■ Supplied text:
Saturday, April 21, 2012

Pardon My Whining

Oh my gosh!  This cold is pure evil.  I swear this is the worst cold that I have had in about 20 years since my kids were small.  I was so sick at work yesterday, counting the hours until I could go home and go to bed.  I stopped at the grocery store on my way home, knowing that I would be hunkering down all weekend with the crud.  I also called friends on my way home to cancel any and all weekend plans.  My dear friend did not even recognize my voice.  I was so bummed because I was supposed to go to a very fancy schmancy gala event at the Monterey Bay Aquarium tonight.

I ended up going to sleep at 8 last night.  Not because I was tired, but because I felt so miserable there was nothing I could do to feel better.  My eyes were all bloodshot, my nose was all red and scaley, I was mouth breathin' and I was slathered with Vick's Vapo Rub.  I was a sexy beast.  LOL.

Today was a tiny bit better.  I had cancelled all of my plans for the day except for Liesl's one hour class.  I was not sure what she had been promoted into and I did not want her to fall behind.  I figured I could get through one hour.  It turns out that she is in the Rally Class, which is kind of like agility, without the equipment.  The dog and the person really need to be paying attention and there are a lot of voice commands and hand signals.  There are only two dogs in the class which is awesome.  I think Liesl will really enjoy it.  It was really rocking her world that everything is done on the trainer's left side of the body and she is used to walking on my right.  She is adapting but it was blowing her mind for a while.  Schnauzers do not like change.  I like it because it is fast paced and she really has to focus.  The teacher of the class told us of upcoming rally events and told us to consider competitive events.  I just think of this as another way to play with my dog.  I prefer it as a fun thing we can do together.

I am so grateful because as I had to cancel plans with friends in the past couple of days, the first thing they ask is if I need anything and do I have groceries in the house.  It gives me a great sense of peace to know that if I am ever truly seriously ill that I have a really great support network.  Even my friend who has the flu offered to swing by my house with groceries as she was headed out.  My friend who recently moved to Texas even called to check on me today after he saw on Facebook that my coworkers were talking about me being the latest with the crud.  I am very humbled by the caring that others extend to me.  Life can be really hard, but it can also be really beautiful when you have so much love in your life.

■ Aim of the exercise:
In the blog post about the cold, retype the stretch from "I ended up going" through "sexy beast.  LOL." word for word.

(Stored items)
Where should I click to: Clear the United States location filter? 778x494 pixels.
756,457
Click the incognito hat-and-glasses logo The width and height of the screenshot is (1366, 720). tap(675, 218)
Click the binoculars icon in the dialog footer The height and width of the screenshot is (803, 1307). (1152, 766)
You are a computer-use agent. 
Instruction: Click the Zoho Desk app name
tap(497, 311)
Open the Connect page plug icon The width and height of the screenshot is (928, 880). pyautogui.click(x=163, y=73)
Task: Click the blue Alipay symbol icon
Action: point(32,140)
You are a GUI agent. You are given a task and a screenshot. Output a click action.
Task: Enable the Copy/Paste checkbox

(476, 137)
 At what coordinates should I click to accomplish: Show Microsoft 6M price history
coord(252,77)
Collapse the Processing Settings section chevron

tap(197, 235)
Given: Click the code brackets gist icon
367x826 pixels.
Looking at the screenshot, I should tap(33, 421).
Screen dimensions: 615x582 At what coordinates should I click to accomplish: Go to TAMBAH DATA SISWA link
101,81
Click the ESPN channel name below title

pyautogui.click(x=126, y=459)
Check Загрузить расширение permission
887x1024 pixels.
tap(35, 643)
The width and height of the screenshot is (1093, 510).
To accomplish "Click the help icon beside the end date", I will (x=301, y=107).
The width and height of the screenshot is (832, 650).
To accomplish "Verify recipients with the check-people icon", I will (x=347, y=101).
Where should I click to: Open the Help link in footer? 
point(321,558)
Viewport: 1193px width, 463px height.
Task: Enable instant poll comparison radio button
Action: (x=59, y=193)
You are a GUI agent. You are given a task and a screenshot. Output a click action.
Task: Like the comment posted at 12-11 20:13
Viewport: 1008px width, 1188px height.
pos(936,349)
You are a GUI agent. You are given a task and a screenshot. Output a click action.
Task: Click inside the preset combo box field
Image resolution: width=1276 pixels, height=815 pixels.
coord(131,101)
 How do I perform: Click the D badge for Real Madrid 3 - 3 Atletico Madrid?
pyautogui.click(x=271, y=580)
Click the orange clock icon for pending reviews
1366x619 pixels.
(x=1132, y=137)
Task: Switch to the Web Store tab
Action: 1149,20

■ Output of the task:
I ended up going to sleep at 8 last night.  Not because I was tired, but because I felt so miserable there was nothing I could do to feel better.  My eyes were all bloodshot, my nose was all red and scaley, I was mouth breathin' and I was slathered with Vick's Vapo Rub.  I was a sexy beast.  LOL.